1. Lammertyn Albert 21/05/2009

Pas sur le documentaire mais sur sa présentation écrite : il faudrait veiller à l'orthographe d'Hellemmes, commune associée à Lille par un contrat et qui s'appelait auparavant Hellemmes-lez-Lille.
Ecrit Hélesmes, cela devient une commune du Valenciennois et on n'est plus dans la banlieue de Lille.

2. Arcane 17 03/03/2009

Eh oui Dominique. C'est ce qu'on appelle l'adaptabilité, le politique pour le politique dans tout ce qu'il a d'arriviste et carriériste. Il y a beaucoup de vestes doublées de vison…

3. vittoria 03/03/2009

tres chique;-)
ma è una chicca!
vittoria

4. Dominique Hasselmann (site web) 03/03/2009

Le ministre actuel des Affaires étrangères a chanté, dans sa jeunesse, cet hymne entraînant.

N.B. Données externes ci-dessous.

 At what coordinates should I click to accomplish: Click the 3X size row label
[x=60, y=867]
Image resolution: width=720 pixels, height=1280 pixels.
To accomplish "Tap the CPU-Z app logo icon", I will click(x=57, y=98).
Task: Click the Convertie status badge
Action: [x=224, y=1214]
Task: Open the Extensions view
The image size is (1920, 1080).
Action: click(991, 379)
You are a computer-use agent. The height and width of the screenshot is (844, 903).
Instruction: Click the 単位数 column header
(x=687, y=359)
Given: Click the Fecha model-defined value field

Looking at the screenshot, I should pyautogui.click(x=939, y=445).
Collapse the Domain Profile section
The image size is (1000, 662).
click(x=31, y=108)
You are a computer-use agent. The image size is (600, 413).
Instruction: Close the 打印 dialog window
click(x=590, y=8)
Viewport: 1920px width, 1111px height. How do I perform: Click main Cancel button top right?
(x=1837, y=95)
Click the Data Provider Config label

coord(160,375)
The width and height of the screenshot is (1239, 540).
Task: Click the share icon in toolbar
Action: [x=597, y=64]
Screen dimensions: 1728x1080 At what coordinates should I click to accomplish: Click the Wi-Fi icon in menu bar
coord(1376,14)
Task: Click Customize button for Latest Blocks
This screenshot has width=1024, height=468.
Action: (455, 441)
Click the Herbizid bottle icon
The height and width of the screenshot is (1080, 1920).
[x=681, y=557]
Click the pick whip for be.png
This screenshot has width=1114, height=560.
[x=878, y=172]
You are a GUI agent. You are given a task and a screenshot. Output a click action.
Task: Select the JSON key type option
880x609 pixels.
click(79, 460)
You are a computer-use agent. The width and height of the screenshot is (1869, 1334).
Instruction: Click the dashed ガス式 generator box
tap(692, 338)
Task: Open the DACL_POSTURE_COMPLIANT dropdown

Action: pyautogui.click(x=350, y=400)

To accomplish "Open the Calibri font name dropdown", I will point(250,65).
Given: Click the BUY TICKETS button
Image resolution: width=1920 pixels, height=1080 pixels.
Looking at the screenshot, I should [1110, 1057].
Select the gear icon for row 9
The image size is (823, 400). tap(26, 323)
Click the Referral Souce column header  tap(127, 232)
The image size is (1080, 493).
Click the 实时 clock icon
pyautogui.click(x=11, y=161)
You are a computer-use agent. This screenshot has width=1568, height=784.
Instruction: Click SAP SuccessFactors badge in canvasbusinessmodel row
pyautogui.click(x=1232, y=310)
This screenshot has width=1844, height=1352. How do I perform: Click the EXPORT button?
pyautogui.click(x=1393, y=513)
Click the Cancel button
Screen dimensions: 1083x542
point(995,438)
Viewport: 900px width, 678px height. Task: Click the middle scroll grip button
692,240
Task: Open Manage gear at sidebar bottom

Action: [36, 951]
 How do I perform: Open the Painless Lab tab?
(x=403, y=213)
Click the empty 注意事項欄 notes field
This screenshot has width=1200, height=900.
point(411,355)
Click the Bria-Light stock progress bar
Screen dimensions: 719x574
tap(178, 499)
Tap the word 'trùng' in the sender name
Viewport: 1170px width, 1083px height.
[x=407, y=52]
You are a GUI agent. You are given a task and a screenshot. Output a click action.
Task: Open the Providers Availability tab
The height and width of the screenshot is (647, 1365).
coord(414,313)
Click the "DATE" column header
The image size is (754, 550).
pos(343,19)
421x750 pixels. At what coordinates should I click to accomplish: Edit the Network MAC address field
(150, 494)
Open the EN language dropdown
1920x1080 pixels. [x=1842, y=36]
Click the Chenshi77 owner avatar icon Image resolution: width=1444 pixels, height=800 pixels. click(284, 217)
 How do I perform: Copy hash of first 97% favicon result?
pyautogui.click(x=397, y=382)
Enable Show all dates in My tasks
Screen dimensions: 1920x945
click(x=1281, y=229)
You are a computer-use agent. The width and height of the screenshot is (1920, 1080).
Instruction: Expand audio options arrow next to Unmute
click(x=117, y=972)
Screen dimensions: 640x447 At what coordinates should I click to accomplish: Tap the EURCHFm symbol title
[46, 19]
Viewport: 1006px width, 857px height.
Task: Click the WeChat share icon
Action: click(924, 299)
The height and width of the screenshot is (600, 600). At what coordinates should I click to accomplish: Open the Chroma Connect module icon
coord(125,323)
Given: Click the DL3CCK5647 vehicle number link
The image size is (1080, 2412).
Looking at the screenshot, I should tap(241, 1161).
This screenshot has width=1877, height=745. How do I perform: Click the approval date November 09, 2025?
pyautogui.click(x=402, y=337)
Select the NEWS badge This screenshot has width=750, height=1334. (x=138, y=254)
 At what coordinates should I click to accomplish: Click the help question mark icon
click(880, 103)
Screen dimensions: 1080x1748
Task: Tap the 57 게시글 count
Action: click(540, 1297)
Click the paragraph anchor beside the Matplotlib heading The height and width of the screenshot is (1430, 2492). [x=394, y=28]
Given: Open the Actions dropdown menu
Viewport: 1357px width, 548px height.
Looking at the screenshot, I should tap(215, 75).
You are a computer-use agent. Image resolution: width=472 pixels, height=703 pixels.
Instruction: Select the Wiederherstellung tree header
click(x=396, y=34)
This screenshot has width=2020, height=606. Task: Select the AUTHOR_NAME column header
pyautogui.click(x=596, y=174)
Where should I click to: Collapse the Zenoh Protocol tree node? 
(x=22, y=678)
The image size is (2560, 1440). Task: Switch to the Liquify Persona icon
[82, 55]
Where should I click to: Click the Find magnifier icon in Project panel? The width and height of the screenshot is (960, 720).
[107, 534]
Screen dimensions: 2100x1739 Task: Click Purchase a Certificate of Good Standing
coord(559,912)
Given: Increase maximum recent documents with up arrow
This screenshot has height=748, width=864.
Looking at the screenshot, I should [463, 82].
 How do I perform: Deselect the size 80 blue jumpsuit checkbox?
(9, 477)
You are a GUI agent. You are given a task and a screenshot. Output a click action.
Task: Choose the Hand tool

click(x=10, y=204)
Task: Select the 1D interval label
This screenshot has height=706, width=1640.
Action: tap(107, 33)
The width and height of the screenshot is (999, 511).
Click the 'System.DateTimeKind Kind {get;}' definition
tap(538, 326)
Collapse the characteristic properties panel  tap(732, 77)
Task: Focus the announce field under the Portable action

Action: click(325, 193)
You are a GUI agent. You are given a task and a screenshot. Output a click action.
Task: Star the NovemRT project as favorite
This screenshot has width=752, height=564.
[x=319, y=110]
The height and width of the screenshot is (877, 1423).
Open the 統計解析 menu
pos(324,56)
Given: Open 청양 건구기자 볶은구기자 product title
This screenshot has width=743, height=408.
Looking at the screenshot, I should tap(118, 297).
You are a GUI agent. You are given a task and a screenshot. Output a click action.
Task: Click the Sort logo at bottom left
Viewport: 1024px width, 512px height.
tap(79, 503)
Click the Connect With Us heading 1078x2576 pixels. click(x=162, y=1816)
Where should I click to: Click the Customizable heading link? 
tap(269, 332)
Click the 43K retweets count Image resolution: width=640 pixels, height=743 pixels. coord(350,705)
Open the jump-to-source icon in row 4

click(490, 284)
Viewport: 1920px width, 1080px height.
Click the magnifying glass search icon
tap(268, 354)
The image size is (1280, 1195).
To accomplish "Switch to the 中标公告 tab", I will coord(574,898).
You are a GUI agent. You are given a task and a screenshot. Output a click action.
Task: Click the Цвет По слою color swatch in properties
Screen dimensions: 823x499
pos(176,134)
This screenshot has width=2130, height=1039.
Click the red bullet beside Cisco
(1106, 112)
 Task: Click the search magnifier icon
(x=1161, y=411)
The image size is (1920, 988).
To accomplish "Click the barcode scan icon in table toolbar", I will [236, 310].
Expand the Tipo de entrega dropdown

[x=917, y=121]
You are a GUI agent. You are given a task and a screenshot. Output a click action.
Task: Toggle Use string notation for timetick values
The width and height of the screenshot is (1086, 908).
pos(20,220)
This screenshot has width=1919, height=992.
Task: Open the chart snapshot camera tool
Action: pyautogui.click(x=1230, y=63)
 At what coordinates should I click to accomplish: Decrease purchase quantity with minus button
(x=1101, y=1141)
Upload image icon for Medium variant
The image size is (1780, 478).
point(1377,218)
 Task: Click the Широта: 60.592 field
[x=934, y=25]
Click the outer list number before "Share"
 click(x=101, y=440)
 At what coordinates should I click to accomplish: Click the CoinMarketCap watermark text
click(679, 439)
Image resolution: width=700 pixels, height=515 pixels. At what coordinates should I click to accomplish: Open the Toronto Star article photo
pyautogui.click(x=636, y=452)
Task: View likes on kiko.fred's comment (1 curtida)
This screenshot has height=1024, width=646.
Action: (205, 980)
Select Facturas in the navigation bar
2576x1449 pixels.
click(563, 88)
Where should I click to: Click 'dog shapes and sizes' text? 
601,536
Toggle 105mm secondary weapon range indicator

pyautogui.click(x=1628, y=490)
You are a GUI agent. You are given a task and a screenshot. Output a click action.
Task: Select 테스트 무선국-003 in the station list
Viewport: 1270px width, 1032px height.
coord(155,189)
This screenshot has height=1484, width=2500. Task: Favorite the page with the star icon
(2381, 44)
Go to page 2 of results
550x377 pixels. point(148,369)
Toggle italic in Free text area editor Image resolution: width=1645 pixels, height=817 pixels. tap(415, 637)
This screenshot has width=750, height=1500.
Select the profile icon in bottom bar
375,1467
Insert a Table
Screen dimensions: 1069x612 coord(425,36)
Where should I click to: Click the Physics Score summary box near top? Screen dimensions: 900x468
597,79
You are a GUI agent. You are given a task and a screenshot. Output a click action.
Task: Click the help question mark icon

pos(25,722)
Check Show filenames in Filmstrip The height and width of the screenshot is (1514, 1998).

Maintenant, revenu à une vision plus réaliste des choses,et à une fonction plus gratifiante que purement "doctorante", il entonne plus volontiers "Tu es ma came", de Carla Bruni.

Mais il fredonne cette chanson de marche "mezzo voce", de manière à ne pas créer d'incident diplomatique au sein de l'Elysée.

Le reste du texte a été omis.